■ TRECHO PARA LEITURA:
——————————

Este código basicamente define um registrador de 8 bits que é escrito quando a CPU faz uma operação de escrita no endereço 255 da memória. Note que tanto o registrador quanto o conteúdo da memória RAM são escritos na mesma operação, no entanto, a leitura do endereço 255 retorna o conteúdo da RAM e não deste registrador.

Assignment

O último passo para podermos fazer a síntese final do Ahmes é definir quais os pinos do FPGA receberão os sinais de clock, reset e a porta de saída. Este processo é conhecido como assignment e é iniciado através da opção “Assignment Editor” no menu Assignments do Quartus II. O assignment dos pinos do Ahmes deve ser feito conforme mostra a figura 9.

Figura 8 - Pin Assignment no Ahmes
Figura 9 – Pin Assignment no Ahmes

A aparência final do esquemático de alto nível do Ahmes deve ser a da figura 10. Note que foi ncluída uma porta inversora na entrada de clock da RAM. Isto faz com que as operações de escrita e leitura da memória sejam sempre disparadas na borda de descida do sinal de clock (lembre-se de que o Ahmes coloca endereços e dados na borda de subida do clock). A razão para a inclusão da porta foi apenas garantir que os endereços e dados na entrada da memória estejam estáveis no momento em que são amostrados pela mesma.

Figura
Figura 10 – Novo esquemático do Ahmes

Síntese e Programação

Após o processo de síntese do projeto, o sumário contendo um relatório de recursos utilizados no FPGA é apresentado:

Figura
Figura 11 – Sumário da síntese do projeto

Veja que o Ahmes completo, com uma porta de saída e 256 bytes de RAM ocupou apenas 459 elementos dos 6.272 do nosso FPGA e apenas 2.048 dos 276.480 bits disponíveis! Isso significa que há muito espaço sobrando para uma CPU muito mais complexa e com muito mais memória interna! Além disso, o FPGA que utilizamos é o menor disponível na linha Cyclone IV, que inclui modelos com até 115 mil elementos lógicos e quase 4Megabits de memória embarcada! Outros FPGAs da própria Altera e de outros fabricantes podem atingir capacidades ainda maiores!

Uma vez sintetizado o projeto, é hora de descarregar o mesmo no FPGA. O resultado final da síntese do projeto é um arquivo .sof que contém a configuração do FPGA e o conteúdo de inicialização da memória. Para transferir este arquivo para o FPGA basta utilizar a ferramenta de programação do Quartus II:

Figura
Figura 12 – O programador do Quartus II

Uma vez transferido o arquivo de configuração, o FPGA inicia imediatamente a operação e o Ahmes ganha “vida”! Bem vindo ao mundo real Ahmes!

——————————

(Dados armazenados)

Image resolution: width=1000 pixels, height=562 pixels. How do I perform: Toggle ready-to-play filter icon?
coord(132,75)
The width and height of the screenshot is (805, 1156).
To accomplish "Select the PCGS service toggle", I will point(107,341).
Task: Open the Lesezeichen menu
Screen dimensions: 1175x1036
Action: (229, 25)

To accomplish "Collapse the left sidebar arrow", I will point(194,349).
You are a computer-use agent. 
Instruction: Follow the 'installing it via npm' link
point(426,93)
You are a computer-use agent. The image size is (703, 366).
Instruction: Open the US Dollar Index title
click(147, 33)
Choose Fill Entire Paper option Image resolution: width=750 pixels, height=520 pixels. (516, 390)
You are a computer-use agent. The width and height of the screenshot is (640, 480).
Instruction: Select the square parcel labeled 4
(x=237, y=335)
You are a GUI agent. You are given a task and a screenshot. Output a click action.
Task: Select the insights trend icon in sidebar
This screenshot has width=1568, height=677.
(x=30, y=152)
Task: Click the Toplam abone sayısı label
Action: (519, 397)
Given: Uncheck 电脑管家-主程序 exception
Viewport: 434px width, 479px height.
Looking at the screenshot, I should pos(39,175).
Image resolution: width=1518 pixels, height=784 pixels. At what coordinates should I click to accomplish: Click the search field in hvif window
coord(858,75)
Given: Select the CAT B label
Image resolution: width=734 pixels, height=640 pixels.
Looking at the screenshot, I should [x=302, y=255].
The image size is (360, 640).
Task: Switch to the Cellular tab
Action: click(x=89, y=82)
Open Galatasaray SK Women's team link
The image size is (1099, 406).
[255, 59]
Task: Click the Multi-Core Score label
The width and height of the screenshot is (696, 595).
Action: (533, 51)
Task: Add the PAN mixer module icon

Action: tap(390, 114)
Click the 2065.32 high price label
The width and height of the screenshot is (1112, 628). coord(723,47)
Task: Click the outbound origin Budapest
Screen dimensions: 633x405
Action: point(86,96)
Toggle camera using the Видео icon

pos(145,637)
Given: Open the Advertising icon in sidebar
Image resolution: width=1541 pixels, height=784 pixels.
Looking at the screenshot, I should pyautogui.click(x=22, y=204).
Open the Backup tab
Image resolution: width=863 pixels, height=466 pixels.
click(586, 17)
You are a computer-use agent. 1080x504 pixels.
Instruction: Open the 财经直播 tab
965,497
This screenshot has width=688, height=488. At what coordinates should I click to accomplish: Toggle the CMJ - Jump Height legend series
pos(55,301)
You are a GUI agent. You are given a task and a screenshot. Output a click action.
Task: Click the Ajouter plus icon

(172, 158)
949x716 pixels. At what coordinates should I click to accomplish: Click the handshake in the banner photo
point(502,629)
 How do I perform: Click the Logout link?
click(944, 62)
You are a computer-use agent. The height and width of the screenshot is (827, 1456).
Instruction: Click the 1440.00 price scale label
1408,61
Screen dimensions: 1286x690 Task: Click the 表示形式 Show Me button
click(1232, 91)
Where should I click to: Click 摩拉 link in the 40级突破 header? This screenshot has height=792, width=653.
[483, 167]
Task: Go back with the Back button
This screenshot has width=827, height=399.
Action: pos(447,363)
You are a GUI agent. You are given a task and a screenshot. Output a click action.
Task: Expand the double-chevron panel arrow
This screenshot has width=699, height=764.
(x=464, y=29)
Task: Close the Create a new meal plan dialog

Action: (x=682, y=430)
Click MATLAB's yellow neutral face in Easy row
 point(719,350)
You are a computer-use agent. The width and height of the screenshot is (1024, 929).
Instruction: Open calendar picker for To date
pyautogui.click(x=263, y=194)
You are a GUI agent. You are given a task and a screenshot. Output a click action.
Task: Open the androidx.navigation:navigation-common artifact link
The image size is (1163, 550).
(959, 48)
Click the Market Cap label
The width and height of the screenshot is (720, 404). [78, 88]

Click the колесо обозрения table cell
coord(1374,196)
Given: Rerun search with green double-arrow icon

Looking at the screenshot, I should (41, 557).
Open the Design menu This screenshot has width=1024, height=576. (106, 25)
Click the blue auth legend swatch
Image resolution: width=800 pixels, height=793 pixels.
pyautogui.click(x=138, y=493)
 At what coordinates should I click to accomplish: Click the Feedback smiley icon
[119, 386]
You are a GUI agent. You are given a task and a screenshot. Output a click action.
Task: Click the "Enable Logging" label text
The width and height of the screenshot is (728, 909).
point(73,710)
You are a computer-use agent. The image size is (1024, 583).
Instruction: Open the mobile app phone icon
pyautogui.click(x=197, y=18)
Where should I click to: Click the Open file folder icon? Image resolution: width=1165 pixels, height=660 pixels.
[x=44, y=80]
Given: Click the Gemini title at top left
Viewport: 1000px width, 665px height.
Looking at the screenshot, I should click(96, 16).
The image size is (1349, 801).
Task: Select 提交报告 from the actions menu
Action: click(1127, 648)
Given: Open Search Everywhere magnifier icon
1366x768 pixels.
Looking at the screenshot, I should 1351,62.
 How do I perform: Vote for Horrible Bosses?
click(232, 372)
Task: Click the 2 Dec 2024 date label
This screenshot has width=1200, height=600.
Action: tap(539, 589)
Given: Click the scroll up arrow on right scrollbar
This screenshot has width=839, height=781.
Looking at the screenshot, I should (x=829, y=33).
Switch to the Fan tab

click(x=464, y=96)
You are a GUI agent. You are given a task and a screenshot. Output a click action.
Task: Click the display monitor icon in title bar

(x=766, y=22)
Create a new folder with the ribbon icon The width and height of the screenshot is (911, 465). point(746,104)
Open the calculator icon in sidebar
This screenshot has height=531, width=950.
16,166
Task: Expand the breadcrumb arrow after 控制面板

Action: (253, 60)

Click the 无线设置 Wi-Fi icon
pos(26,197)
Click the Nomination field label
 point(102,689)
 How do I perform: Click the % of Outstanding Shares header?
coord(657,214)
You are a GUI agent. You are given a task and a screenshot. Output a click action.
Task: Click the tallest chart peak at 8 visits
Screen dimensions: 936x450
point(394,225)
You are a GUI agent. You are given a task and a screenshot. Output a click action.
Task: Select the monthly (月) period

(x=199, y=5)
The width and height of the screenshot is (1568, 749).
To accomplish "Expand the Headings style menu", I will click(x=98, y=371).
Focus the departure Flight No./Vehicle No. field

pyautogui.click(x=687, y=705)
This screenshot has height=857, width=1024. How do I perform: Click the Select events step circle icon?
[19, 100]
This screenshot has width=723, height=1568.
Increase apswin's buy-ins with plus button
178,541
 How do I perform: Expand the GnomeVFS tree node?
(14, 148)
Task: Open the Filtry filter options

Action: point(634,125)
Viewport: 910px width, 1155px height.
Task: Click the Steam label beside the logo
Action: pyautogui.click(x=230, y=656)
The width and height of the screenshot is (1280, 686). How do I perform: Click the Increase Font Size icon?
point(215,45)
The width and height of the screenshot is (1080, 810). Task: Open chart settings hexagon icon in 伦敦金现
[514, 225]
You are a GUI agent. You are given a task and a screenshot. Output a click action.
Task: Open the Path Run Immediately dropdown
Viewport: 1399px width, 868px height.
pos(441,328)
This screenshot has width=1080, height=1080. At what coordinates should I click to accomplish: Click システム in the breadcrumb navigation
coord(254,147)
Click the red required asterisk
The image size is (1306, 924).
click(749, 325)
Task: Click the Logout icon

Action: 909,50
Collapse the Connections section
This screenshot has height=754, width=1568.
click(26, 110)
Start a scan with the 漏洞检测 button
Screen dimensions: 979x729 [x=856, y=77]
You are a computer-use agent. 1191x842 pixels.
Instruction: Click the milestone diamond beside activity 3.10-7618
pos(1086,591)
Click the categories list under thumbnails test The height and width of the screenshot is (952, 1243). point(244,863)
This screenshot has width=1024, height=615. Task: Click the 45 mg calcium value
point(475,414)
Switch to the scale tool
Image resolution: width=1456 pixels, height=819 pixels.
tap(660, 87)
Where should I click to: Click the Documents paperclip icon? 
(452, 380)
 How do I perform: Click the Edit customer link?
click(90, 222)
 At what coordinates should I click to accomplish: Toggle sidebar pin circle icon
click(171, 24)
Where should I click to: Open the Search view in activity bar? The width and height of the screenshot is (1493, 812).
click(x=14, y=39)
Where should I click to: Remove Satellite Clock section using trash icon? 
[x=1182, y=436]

——————————

■ INSTRUÇÕES:
1. No trecho sobre o Ahmes, reproduza a passagem desde "Síntese e Programação" até "capacidades ainda maiores!", inclusive, substituindo "Cyclone IV" por "Cyclone 10".
2. Responda, com base no trecho sobre o Ahmes:
(a) Uma operação de escrita em qual endereço da memória faz a CPU escrever no registrador de 8 bits?
(b) Em que ponto do esquemático foi incluída a porta inversora?
(c) Quantos elementos do FPGA o Ahmes completo ocupou?
3. Reescreva de forma mais concisa o parágrafo do trecho sobre o Ahmes que começa com "Veja que o Ahmes completo", mantendo seus fatos principais.

■ RESPOSTAS:
1.
Síntese e Programação

Após o processo de síntese do projeto, o sumário contendo um relatório de recursos utilizados no FPGA é apresentado:

Figura
Figura 11 – Sumário da síntese do projeto

Veja que o Ahmes completo, com uma porta de saída e 256 bytes de RAM ocupou apenas 459 elementos dos 6.272 do nosso FPGA e apenas 2.048 dos 276.480 bits disponíveis! Isso significa que há muito espaço sobrando para uma CPU muito mais complexa e com muito mais memória interna! Além disso, o FPGA que utilizamos é o menor disponível na linha Cyclone 10, que inclui modelos com até 115 mil elementos lógicos e quase 4Megabits de memória embarcada! Outros FPGAs da própria Altera e de outros fabricantes podem atingir capacidades ainda maiores!

2.
(a) No endereço 255.
(b) Na entrada de clock da RAM.
(c) 459 dos 6.272 elementos.

3. O Ahmes completo, com uma porta de saída e 256 bytes de RAM, ocupou apenas 459 dos 6.272 elementos do FPGA e 2.048 dos 276.480 bits disponíveis. Isso deixa espaço para uma CPU muito mais complexa e com muito mais memória interna. O FPGA utilizado é o menor da linha Cyclone IV, que inclui modelos com até 115 mil elementos lógicos e quase 4 Megabits de memória embarcada. Outros FPGAs da Altera e de outros fabricantes atingem capacidades ainda maiores.